**ASSIGNMENT**
Your answer should reproduce every line of the material in which the word "more" occurs.

**SUPPLIED MATERIAL**
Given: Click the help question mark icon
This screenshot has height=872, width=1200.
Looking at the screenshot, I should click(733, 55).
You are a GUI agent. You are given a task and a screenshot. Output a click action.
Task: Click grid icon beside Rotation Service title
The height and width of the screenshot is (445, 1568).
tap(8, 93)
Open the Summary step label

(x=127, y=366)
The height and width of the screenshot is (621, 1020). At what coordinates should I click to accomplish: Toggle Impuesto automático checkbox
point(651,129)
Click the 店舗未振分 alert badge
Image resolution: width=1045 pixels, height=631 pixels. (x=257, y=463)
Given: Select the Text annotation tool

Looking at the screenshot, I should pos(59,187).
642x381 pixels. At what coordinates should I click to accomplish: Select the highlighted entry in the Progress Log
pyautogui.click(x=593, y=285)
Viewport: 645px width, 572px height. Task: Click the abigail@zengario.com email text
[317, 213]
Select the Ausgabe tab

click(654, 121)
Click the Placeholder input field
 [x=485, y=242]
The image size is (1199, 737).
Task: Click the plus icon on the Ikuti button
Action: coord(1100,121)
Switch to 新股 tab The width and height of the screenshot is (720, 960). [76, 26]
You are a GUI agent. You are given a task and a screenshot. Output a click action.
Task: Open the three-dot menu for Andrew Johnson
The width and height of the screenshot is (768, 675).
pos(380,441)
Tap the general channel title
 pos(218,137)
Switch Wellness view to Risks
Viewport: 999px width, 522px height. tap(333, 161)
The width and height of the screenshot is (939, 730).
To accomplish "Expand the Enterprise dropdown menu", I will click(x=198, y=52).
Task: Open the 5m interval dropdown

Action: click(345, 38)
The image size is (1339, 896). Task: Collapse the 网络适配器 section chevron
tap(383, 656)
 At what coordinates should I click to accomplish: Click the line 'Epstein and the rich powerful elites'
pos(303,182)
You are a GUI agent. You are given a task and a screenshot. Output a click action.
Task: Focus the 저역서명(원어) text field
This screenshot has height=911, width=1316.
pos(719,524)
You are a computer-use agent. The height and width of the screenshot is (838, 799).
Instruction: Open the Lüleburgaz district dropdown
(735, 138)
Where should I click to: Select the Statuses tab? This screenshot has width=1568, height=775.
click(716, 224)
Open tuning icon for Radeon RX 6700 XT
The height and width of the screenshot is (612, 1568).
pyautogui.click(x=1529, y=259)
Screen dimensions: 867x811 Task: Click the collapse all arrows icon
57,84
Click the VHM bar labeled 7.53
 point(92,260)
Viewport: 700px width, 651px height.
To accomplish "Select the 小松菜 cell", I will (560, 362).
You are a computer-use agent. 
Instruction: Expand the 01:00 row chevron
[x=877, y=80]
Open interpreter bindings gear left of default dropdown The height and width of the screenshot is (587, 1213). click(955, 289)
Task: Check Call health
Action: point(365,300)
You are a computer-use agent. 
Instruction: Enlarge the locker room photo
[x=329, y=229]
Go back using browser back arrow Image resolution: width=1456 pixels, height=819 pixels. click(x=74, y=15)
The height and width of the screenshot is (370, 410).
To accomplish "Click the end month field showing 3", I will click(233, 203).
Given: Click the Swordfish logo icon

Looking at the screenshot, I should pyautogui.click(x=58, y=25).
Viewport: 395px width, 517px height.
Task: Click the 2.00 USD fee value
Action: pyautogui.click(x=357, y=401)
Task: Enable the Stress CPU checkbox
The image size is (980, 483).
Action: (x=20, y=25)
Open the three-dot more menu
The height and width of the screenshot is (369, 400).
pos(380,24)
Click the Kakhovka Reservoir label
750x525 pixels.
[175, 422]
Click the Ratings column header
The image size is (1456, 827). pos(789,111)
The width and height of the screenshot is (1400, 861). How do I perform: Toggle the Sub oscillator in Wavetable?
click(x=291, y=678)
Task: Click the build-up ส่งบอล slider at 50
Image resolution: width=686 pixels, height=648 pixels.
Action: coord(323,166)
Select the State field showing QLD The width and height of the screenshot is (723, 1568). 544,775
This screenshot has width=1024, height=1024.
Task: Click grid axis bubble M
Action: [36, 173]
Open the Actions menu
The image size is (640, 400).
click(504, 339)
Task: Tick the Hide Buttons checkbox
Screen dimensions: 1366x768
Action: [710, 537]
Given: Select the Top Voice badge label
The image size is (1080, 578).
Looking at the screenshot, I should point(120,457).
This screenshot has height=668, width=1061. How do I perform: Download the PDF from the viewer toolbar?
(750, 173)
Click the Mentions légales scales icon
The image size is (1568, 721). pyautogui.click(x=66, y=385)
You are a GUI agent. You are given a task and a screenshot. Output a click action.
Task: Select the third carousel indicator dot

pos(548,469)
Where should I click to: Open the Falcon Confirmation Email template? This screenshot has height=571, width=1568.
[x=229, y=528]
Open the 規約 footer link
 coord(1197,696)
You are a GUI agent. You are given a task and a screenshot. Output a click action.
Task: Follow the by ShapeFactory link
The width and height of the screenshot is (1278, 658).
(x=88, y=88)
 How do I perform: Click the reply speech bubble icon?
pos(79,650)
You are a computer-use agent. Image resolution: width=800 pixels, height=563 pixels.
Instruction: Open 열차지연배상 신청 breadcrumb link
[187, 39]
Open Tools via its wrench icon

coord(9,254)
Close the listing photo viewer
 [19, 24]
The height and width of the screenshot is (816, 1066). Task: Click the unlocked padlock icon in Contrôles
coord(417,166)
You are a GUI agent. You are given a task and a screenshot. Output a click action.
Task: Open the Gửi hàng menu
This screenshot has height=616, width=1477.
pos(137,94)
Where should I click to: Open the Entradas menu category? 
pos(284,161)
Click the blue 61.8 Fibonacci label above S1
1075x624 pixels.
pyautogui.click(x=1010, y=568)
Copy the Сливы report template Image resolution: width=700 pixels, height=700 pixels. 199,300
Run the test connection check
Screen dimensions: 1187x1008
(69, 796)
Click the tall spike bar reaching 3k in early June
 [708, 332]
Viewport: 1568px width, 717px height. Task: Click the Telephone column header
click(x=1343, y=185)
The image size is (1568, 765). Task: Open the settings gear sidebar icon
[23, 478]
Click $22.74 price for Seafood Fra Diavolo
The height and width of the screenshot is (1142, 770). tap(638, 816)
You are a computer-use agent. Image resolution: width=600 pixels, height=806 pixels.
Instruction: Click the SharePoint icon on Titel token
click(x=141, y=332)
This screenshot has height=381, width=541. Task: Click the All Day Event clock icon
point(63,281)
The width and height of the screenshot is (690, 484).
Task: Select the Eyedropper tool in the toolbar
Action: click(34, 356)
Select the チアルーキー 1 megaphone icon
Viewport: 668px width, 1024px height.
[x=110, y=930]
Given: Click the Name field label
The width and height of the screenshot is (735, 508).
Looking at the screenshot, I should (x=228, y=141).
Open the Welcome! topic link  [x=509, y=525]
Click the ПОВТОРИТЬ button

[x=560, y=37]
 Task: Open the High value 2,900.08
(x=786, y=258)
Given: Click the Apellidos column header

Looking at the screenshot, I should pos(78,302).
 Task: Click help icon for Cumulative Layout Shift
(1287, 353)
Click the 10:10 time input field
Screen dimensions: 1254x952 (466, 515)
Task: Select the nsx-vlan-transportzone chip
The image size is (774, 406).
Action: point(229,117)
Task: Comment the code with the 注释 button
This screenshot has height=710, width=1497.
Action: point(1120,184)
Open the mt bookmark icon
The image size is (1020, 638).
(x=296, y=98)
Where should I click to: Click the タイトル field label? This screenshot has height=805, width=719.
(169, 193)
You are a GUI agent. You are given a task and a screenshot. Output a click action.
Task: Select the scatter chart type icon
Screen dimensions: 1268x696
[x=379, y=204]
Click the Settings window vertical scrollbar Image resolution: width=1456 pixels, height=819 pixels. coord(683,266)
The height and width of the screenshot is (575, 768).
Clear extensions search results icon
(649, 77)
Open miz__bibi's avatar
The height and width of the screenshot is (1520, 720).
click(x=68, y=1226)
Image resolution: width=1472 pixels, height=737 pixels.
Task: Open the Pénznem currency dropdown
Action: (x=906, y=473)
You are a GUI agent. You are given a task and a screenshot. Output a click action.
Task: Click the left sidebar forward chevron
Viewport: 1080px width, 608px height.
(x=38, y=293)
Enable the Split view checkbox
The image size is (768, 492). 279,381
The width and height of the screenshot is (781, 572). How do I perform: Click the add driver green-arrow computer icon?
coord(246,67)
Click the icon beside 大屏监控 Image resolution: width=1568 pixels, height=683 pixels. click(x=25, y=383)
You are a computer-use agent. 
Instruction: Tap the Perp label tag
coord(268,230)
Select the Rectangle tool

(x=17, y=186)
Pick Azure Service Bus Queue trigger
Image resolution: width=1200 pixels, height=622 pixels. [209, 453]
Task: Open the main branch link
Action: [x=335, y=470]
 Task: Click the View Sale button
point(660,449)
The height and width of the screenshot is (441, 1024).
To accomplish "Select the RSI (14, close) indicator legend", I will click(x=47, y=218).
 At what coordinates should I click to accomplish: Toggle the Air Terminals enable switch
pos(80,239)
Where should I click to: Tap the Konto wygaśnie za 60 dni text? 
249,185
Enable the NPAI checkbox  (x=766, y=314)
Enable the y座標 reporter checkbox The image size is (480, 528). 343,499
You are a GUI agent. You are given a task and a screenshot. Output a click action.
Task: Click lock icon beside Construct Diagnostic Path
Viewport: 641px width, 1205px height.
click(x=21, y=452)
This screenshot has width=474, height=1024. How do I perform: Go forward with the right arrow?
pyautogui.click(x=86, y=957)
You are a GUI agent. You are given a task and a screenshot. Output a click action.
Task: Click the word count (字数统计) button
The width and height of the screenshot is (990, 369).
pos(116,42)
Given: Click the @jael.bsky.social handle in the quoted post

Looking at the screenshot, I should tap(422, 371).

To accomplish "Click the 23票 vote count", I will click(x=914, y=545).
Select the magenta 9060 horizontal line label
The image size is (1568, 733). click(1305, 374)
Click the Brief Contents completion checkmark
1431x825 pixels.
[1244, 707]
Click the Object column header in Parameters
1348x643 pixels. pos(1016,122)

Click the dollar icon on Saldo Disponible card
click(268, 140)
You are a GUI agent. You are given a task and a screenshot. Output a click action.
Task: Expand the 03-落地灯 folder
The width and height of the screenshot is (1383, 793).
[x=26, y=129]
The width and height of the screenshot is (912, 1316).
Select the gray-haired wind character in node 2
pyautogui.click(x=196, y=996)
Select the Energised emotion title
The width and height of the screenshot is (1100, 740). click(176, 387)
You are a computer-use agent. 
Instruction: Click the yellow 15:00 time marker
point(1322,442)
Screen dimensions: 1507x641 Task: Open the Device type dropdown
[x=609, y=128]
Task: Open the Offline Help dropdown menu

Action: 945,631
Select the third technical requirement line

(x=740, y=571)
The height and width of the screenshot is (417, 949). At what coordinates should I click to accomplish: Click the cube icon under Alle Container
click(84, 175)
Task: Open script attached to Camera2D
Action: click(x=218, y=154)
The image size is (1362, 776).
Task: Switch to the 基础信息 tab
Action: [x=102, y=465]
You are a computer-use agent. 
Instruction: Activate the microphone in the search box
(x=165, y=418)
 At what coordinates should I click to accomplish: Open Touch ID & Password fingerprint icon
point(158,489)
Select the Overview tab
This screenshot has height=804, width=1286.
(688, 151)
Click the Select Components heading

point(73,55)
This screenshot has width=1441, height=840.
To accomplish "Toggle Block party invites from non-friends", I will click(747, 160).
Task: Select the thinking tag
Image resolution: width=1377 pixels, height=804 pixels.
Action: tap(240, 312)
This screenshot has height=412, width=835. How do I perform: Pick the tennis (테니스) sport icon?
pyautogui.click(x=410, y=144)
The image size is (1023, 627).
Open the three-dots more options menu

**TASK OUTPUT**
Open the three-dot more menu
Open the three-dots more options menu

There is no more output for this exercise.